Marché du ciment : Bilan 2025 et perspectives 2026 sous forte incertitude
Un net recul de l’activité en 2025
L’année 2025 s’inscrit en rupture marquée par rapport à 2024 pour le marché du ciment. La consommation totale recule de 26 % en un an, traduisant une contraction nette et généralisée de l’activité dans le secteur de la construction.
Cette baisse reflète un ralentissement simultané :
- des segments BTP (gros œuvre, logement, tertiaire),
- des chantiers publics, historiquement moteurs du marché.
Une consommation par habitant très en-deçà des standards internationaux
En 2025, la consommation annuelle par habitant atteint 128 kg, soit 40 kg de moins qu’en 2024 (≈ 168 kg/hab).
Cette performance place le marché local très loin des références internationales :
- France : 234 kg/hab → –45 %
- Europe : 336 kg/hab → –62 %
- Nouvelle-Zélande : 305 kg/hab → –58 %
La combinaison d’une baisse annuelle de 26 % et d’un niveau de consommation par habitant très inférieur aux benchmarks internationaux confirme un marché local déprimé en 2025, largement en dessous des standards de maturité et de dynamisme observés dans les économies comparables.
Perspectives 2026 : visibilité extrêmement réduite
1. Un manque total de signaux de reprise
Le marché du ciment aborde 2026 dans un contexte de forte incertitude. Aucun indicateur fiable ne permet d’anticiper une reprise à court terme.
Les tendances observées fin 2024 et sur l’année 2025 confirment une contraction durable de la demande, dans un environnement économique et immobilier toujours atone.
Visibilité marché 2026 : très faible.
2. Un pipeline de chantiers limité et tardif
Les projets identifiés à ce stade restent peu nombreux et de faible ampleur :
- un premier lot susceptible de démarrer en avril, avec des volumes très modestes ;
- un second lot attendu en juillet, également limité.
Conséquences directes :
- un T1 2026 proche du point mort, faute de chantiers structurants ;
- une éventuelle reprise progressive et marginale à partir du T2/T3, insuffisante pour inverser la tendance annuelle.

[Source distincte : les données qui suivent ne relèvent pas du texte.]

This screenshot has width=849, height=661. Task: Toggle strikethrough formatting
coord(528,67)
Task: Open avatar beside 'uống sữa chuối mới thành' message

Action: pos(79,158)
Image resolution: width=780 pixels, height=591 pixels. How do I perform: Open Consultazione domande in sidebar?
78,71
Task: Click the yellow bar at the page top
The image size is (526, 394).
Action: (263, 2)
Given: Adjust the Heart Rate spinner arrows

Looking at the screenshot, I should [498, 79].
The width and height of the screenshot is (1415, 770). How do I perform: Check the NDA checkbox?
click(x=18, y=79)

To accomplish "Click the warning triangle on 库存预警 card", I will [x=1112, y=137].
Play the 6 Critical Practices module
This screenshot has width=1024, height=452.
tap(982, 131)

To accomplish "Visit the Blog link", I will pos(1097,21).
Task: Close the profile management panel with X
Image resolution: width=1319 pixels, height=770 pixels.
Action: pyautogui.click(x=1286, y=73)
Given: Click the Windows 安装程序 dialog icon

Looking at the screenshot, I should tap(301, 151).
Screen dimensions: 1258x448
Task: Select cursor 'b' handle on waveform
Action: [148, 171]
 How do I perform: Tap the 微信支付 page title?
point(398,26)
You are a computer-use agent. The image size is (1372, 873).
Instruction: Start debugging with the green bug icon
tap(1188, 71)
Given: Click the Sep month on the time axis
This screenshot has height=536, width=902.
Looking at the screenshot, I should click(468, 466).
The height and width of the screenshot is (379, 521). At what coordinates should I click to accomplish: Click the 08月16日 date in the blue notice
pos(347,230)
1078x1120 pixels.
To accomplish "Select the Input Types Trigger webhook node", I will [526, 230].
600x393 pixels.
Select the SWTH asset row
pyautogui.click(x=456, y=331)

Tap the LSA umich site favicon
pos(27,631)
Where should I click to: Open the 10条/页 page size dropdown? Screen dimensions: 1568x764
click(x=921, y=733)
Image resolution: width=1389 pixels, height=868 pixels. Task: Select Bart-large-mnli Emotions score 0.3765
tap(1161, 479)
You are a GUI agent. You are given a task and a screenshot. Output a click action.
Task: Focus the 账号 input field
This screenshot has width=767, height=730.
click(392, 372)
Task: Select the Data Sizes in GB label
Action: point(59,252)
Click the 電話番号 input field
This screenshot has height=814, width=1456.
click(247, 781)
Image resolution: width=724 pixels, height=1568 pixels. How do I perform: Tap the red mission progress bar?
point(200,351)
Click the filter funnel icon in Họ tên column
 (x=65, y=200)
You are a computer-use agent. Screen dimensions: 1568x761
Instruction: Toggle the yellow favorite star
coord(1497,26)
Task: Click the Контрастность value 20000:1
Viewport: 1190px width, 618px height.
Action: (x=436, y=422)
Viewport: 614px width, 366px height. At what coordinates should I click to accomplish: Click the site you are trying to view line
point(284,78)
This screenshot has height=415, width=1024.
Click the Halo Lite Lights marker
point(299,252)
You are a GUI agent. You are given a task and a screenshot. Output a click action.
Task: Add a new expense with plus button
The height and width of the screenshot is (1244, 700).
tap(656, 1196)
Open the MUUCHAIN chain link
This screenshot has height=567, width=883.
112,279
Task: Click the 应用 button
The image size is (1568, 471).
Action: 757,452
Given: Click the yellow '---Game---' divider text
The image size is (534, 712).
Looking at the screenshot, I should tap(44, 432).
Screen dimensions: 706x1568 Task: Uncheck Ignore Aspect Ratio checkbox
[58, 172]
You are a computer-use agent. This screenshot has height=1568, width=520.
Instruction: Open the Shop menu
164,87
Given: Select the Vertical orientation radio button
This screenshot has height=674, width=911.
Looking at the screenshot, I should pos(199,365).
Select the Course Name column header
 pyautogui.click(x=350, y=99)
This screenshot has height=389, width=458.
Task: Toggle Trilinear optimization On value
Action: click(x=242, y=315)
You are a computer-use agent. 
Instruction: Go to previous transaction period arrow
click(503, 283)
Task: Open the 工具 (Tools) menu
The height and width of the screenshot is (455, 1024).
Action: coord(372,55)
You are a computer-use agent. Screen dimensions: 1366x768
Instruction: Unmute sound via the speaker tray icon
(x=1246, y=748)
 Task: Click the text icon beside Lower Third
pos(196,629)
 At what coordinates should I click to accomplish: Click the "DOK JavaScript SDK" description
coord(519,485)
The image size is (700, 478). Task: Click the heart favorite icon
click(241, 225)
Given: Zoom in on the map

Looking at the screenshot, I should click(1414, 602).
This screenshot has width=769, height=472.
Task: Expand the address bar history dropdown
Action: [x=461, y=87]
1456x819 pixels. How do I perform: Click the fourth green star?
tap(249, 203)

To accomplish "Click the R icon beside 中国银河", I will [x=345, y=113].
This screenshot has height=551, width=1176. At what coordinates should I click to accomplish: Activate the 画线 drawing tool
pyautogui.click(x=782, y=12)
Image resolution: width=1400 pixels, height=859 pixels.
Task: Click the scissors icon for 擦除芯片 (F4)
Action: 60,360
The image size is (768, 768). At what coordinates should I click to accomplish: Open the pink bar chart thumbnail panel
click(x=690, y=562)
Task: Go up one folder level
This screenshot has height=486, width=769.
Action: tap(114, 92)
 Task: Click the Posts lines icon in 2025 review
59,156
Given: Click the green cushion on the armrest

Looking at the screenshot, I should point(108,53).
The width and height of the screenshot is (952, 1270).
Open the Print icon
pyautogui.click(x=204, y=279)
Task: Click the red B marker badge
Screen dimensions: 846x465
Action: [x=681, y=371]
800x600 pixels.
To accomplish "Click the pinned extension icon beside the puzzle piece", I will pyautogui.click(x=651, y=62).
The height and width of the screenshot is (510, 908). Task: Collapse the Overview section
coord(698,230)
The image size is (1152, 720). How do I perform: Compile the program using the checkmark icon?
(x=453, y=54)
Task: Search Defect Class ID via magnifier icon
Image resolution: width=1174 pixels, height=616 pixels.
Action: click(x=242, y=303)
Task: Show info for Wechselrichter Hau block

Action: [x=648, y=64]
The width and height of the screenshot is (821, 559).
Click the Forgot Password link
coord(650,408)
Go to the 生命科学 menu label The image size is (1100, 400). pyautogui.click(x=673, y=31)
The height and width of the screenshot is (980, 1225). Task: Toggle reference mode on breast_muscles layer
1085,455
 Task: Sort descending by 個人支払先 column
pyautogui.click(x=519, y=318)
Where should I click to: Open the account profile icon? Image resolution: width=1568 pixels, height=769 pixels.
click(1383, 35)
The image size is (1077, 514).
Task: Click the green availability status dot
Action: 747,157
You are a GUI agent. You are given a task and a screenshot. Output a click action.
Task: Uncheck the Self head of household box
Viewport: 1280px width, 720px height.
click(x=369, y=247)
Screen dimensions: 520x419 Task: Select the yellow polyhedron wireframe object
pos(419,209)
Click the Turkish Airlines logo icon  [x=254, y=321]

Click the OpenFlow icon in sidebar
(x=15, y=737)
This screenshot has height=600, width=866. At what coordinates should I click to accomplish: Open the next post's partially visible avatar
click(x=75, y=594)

3. Une dépendance accrue à la commande publique
La structure du marché en 2026 repose quasi exclusivement sur la sphère publique.
Les principaux bailleurs actuellement actifs sont :
- l’Armée,
- la Province Sud.
La commande publique demeure ainsi le seul moteur identifiable pour l’année à venir. Toutefois, les programmes annoncés restent peu nombreux et de volumes limités, insuffisants pour générer un rebond significatif.
4. Un secteur privé toujours à l’arrêt
Le constat est sans appel : l’investissement privé est quasi inexistant.
Très peu de projets sont recensés en matière :
- d’immobilier résidentiel ou tertiaire,
- d’investissements productifs,
- de constructions commerciales.
L’absence d’initiatives privées prive le marché de son second pilier traditionnel et accentue mécaniquement la dépendance au secteur public.
Synthèse
- Visibilité 2026 : extrêmement limitée
- T1 en fort repli, faute de démarrages de chantiers
- T2/T3 : signaux faibles, volumes insuffisants pour relancer durablement le marché
- Dépendance quasi totale aux bailleurs publics
- Secteur privé absent, freinant toute perspective de reprise
Conclusion
L’année 2026 s’annonce comme une année à très faible potentiel de croissance pour le marché du ciment.
Le secteur restera sous tension, largement dépendant de projets publics modestes, sans dynamique de redressement significative visible à ce stade.